Aos 89 anos, vovó da Sibéria viaja sozinha ao redor do mundo
“Comecei a viver de verdade apenas agora”, diz, sorrindo, a vovó de Krasnoiarsk, cidade siberiana a mais de 3.200 km de Moscou. Para realizar os planos, Ierkhova reserva mensalmente o equivalente a 10 mil rublos, ou US$ 155, da aposentadoria.
Em sua juventude, porém, a siberiana não costumava viajar “por falta de tempo”, conta. Além disso, quando tinha apenas 15 anos, a Alemanha invadiu a URSS, e Ierkhova deixou o trabalho em uma fazenda coletiva para atuar nos serviços do fronte.
“Passada a guerra, era hora de reconstruir o país arrasado”, recorda. “E, mesmo depois que a Cortina de Ferro foi rompida, os cidadãos soviéticos só podiam sonhar em viajar para os países capitalistas”, continua.

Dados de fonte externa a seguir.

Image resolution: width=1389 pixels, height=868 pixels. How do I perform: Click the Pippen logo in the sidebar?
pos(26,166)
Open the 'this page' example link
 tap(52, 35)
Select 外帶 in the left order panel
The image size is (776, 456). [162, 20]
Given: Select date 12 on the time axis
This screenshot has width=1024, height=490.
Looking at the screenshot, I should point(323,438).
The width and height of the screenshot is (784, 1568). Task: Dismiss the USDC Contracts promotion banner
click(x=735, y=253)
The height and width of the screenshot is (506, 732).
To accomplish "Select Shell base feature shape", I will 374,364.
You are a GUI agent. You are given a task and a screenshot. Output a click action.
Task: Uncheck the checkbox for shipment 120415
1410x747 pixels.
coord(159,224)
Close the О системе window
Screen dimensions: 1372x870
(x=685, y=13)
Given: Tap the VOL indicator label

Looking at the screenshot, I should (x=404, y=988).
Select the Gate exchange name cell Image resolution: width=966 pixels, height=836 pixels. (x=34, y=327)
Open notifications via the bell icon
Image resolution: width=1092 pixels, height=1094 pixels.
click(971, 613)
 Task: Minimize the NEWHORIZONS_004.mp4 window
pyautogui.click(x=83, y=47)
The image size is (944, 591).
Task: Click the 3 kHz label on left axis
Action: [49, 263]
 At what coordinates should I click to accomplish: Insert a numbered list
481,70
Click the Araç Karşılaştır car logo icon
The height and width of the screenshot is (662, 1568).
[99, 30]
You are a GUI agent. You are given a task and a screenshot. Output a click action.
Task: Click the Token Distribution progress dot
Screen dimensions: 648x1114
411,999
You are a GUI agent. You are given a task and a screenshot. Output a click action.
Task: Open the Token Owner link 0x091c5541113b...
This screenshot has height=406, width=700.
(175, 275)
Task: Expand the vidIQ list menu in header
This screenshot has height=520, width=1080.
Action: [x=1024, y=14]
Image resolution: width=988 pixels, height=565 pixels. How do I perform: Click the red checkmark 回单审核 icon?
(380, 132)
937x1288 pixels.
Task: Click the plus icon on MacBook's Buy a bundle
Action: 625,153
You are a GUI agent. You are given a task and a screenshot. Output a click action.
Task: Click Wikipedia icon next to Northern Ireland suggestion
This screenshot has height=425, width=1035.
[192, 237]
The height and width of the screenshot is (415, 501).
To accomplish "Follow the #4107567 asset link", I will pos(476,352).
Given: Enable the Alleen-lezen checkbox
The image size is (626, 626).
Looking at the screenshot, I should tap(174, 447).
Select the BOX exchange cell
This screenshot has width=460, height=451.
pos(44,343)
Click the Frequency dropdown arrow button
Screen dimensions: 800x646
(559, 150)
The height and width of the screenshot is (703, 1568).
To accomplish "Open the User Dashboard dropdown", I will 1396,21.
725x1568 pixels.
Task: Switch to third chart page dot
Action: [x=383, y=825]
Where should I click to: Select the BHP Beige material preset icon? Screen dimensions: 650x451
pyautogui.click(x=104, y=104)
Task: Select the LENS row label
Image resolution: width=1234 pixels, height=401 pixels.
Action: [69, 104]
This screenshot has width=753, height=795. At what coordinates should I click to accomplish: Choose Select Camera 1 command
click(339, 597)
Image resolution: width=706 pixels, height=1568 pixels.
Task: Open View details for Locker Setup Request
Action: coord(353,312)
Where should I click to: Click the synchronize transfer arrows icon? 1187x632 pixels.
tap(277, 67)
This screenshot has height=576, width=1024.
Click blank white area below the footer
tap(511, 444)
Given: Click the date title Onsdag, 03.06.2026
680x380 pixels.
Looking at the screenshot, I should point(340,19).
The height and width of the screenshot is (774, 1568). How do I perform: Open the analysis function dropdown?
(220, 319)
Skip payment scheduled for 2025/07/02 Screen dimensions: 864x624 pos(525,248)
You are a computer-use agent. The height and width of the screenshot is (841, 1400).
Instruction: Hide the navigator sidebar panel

Até aquela época, Ierkhova tinha sido capaz de visitar apenas as várias partes da União Soviética: São Petersburgo, Lituânia, Cazaquistão. As viagens para além dos países do ex-bloco comunista começou quando a vovó fez 83 anos, embora já tivesse tempo e algum dinheiro reservado para iniciar suas andanças.